I attended the first edition of the “Applied Machine Learning Days” which took place at the Federal Engineering School of Lausanne (EPFL, Switzerland).
The event involved two days of talks and tutorials on Machine learning and Artificial Intelligence, organized by Prof. Marcel Salathé and his team of the Lab of Digital Epidemiology that gathered 450 academics and practitioners around a variety of topics including healthcare, satellite image processing, social sciences, telecommunications and online media.
It was also an opportunity to announce winners on crowdAI, an exciting open platform for machine learning competitions.
I am sharing some interesting highlights of this dense and well-organized event.
Peter Warden of Google presented TensorFlow for Poets. His project, inspired by a tutorial on EC2, allows non-experts in deep learning to get quickly up-and-running with one of the leading packages for Recurrent Neural Networks or Convolutional Neural Networks. During his presentation, Peter highlighted the benefits of Transfer Learning. One popular application of TensorFlow is to recognize images. With Transfer Learning, users can start from a pre-trained network which knows already about certain image features. He leverages Docker, a popular container technology we frequently come across in our software labs.
Swisscom, the leading mobile operator in Switzerland presented its incident detection toolbox catering to its various business units including core network or IPTV. They provide an integrated set of tools around notification (what is the signal), incident routing (classification) and incident prediction to help for example with agent onboarding finding similar tickets or provide IPTV services for example with sentiment analysis.
An interesting effort developed by Professor Salathé’s lab in cooperation with WikiMedia focuses on recommendations of missing content on WikiPedia across all languages. The team is experimenting with GapFinder. The web application allows you to find topics which are not covered typically in non-english versions of the online encyclopedia. It is still a prototype and will help contributors add missing pages to the fabulous resources.
Juergen Schmidhuber, a pioneer in neural network research and applications, presented some milestones taken from a paper on the history of deep learning. He started with Long Short Term Memory or LSTM which is used when you summon your Android phone with “OK Google”. The presenter also paid tribute to early pioneers of self-driving technology in the 1980s such as Ernst Dickmanns.
I was very excited to also hear probabilistic graphical models being addressed by Prof. Marloes Maathuis in her work on causal effects from observed data.
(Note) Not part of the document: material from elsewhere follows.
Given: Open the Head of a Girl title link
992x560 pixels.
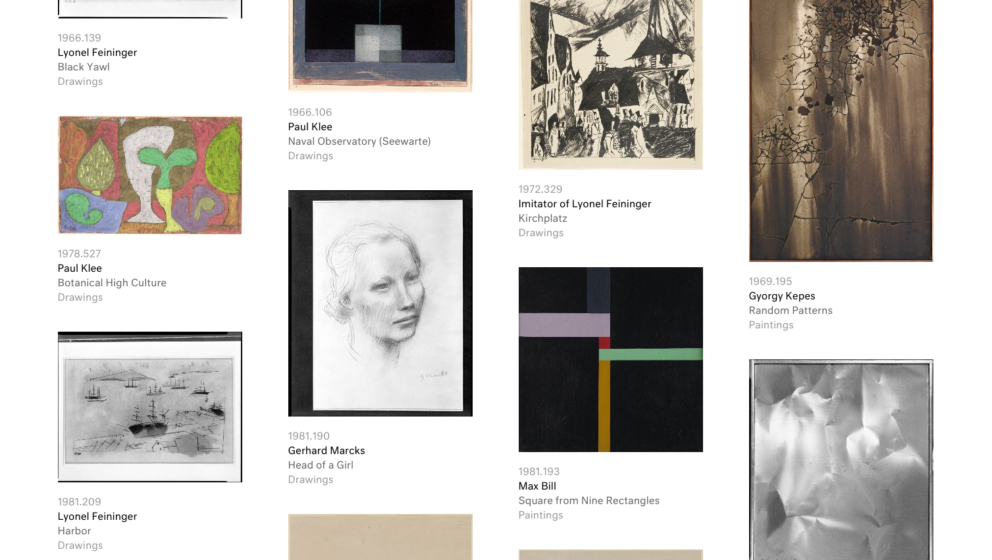Looking at the screenshot, I should tap(321, 465).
Probabilistic graphical models form a rich toolset combining data structures from computer science such as directed acyclic graphs with probability theory, in particular conditional probabilities, the chain rule and Bayes’s rule. The work started by computer scientist and philosopher, Judea Pearl in the eighties finds applications in machine learning including virtual assistants, guiding systems or image processing for example.
Social network giant, Facebook also presented fastText. The fastText library is a key component for understanding text. Facebook data scientists are working on pre-trained word representation (word2vec), its scalability to large amounts of text and finally compression of the fastText’s data structures to small footprints for phones and micro-controllers.
Google talked about the research agenda of the largest R&D lab outside of the US, based in Switzerland. Google is working hard at natural language understanding by constructing a model of the world along with prior beliefs which will allow the computer to notice that a cow on top of an airplane is not realistic and probably meant as a joke.
Additionally, Animashree Anandkumar of AWS and long-time advocate of tensor mathematics in machine learning presented mxnet and its use on P2-class machines on Amazon’s cloud.
In general, there’s a strong desire by the machine learning community to make these approaches more accessible to all. One of the talks also addressed challenges of distributed computing and possible approaches to scale problems typically solved via gradient-descent with an alternative more suited for large clusters of parallel workers. The CoCoA project (communication-efficient distributed coordinate ascent) has also caught the attention of Apache Flink folks with an SVM implementation based on it.
This was a terrific event! I am glad some of the talks touched on data plumbing and infrastructure aspects of machine learning which can be a huge impediment for scientists eager to experiment and rapidly in a continuous delivery mode, which is something that remains top of our minds at Ness. Next year’s event was already announced and I already look forward to attending!